Trecho:
■ ■ ■ ■

Outro ponto que agrada, e muito, é a perspicácia do argumento ao
utilizar o poder da comunicação como o instrumento para uma bem-vinda crítica
em torno da frágil relação política entre as grandes nações. Com agilidade e
contundência, Denis Villeneuve encontra brechas para expor não só a perigosa
desunião entre os principais líderes nacionais, como também a irracionalidade,
a violência social e a paranoia virtual ao redor do mundo, atitudes que ganham
corpo antes mesmo dos alienígenas revelarem as suas reais motivações. Por mais que as intenções do militares americanos sejam mais racionais, numa abordagem condizente com o atual contexto político, o roteiro é habilidoso ao explorar a enraizada
tradição bélica dos EUA, questionando com objetividade a ignorância por trás dos grandes
conflitos. A alma (e o coração) de A Chegada, porém, reside no arco da Dr.

■ ■ ■ ■

Material fornecido:
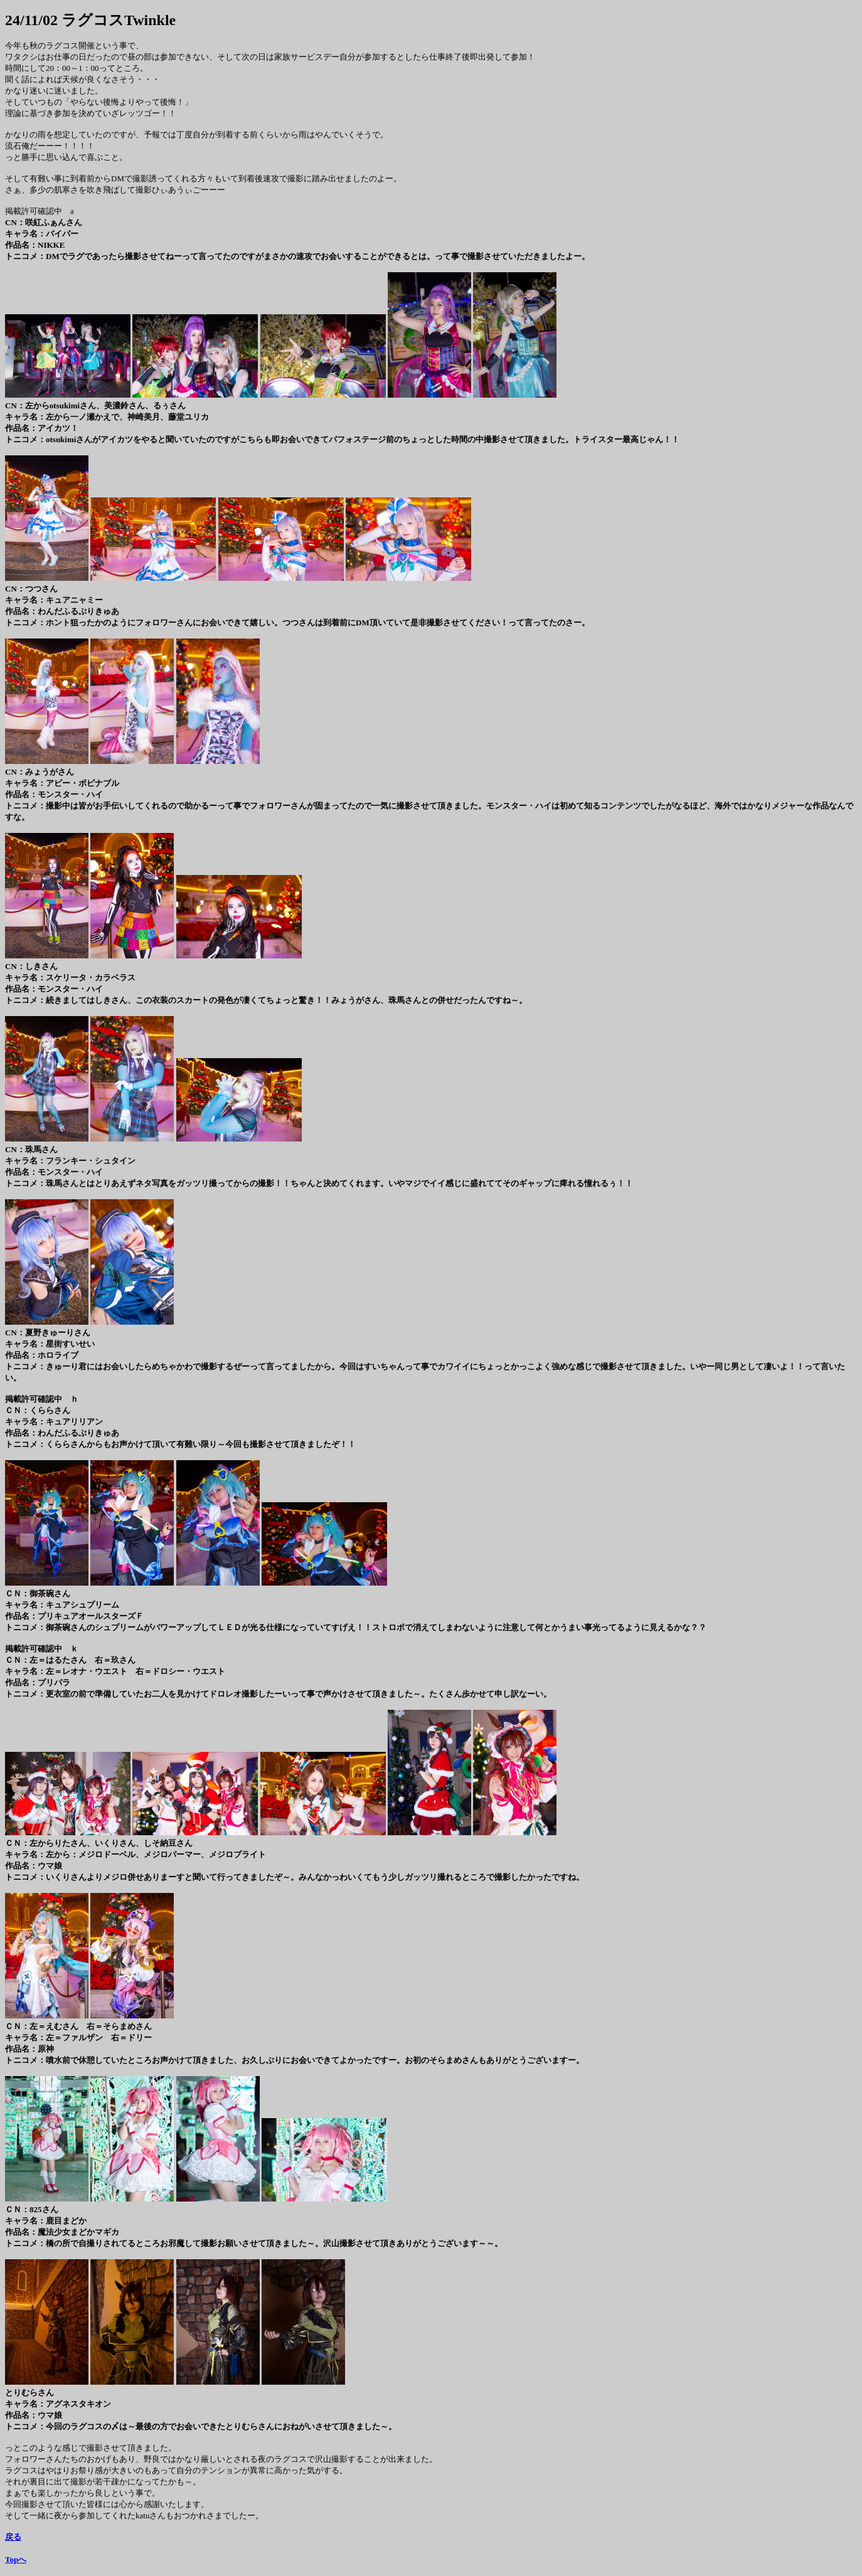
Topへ (15, 2559)
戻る (13, 2537)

■ ■ ■ ■

Instruções da tarefa: Estenda o trecho da crítica sobre o filme A Chegada a partir do ponto em que ele termina. O material vem de uma fonte diferente da do trecho.

Resposta da tarefa:
Louise Banks. Fazendo um impecável uso dos sensíveis flashbacks, que são
costurados à trama com maestria pela fantástica montagem de Joe Walker
(12 Anos de Escravidão), Villeneuve se volta para os lampejos de memória da
linguista ao desvendar as suas sinceras nuances mais íntimas, permitindo que a
protagonista cresça em cena à medida que a sua cumplicidade com os
extraterrestres se torna mais evidente. Da sua incrível jornada, inclusive, nascem
os temas mais humanos e reflexivos, a maioria deles envolvendo o impacto da
morte, a dor do luto e a relatividade do tempo. Questões sentimentais
aparentemente requentadas, que, discutidas sob um singular prisma cíclico,
culminam numa daquelas reviravoltas dignas de aplausos. Um plot criativo e bem
arquitetado que, num primeiro momento, pode até soar incompatível com a proposta
lógica da película, mas que logo revela uma das sequências finais mais belas e
tocantes da história recente do cinema.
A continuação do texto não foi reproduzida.